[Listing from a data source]
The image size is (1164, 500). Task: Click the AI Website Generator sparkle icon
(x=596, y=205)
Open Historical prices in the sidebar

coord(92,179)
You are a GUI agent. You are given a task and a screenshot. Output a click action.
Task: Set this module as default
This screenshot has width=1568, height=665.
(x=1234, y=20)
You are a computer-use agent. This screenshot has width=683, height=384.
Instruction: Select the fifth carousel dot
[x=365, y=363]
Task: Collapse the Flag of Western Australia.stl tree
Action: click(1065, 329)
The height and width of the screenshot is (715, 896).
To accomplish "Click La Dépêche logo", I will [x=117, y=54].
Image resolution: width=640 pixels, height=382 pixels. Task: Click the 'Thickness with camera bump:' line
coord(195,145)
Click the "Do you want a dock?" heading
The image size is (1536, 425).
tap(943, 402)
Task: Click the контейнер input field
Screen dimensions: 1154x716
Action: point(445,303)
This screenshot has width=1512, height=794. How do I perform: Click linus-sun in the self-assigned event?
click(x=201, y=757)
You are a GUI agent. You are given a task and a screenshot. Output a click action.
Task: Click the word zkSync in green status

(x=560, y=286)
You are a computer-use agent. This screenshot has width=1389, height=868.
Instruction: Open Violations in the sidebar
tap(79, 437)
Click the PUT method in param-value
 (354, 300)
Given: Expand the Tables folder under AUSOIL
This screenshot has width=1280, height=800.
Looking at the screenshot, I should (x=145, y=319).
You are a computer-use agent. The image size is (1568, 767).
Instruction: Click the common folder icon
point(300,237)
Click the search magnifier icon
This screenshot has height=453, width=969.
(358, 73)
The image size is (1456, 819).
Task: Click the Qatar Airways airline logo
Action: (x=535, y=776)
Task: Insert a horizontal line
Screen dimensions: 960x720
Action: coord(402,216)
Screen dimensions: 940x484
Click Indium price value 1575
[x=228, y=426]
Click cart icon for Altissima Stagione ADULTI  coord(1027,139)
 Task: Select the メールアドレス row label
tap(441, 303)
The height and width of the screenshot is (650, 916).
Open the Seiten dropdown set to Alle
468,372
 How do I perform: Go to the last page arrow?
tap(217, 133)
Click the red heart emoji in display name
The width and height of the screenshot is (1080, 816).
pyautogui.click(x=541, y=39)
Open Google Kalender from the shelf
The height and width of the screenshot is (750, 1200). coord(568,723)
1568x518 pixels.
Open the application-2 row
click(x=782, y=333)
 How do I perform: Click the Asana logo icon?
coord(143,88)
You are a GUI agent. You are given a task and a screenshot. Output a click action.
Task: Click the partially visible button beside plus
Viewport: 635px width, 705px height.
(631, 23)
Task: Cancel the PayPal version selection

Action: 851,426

AIM OF THE EXERCISE. Reproduce, word for word, the part of the listing above that opens with its first line and closes with the line containing "Looking at the", including both of those lines.

WRITTEN RESPONSE.
The image size is (1164, 500). Task: Click the AI Website Generator sparkle icon
(x=596, y=205)
Open Historical prices in the sidebar

coord(92,179)
You are a GUI agent. You are given a task and a screenshot. Output a click action.
Task: Set this module as default
This screenshot has width=1568, height=665.
(x=1234, y=20)
You are a computer-use agent. This screenshot has width=683, height=384.
Instruction: Select the fifth carousel dot
[x=365, y=363]
Task: Collapse the Flag of Western Australia.stl tree
Action: click(1065, 329)
The height and width of the screenshot is (715, 896).
To accomplish "Click La Dépêche logo", I will [x=117, y=54].
Image resolution: width=640 pixels, height=382 pixels. Task: Click the 'Thickness with camera bump:' line
coord(195,145)
Click the "Do you want a dock?" heading
The image size is (1536, 425).
tap(943, 402)
Task: Click the контейнер input field
Screen dimensions: 1154x716
Action: point(445,303)
This screenshot has width=1512, height=794. How do I perform: Click linus-sun in the self-assigned event?
click(x=201, y=757)
You are a GUI agent. You are given a task and a screenshot. Output a click action.
Task: Click the word zkSync in green status

(x=560, y=286)
You are a computer-use agent. This screenshot has width=1389, height=868.
Instruction: Open Violations in the sidebar
tap(79, 437)
Click the PUT method in param-value
 (354, 300)
Given: Expand the Tables folder under AUSOIL
This screenshot has width=1280, height=800.
Looking at the screenshot, I should (x=145, y=319).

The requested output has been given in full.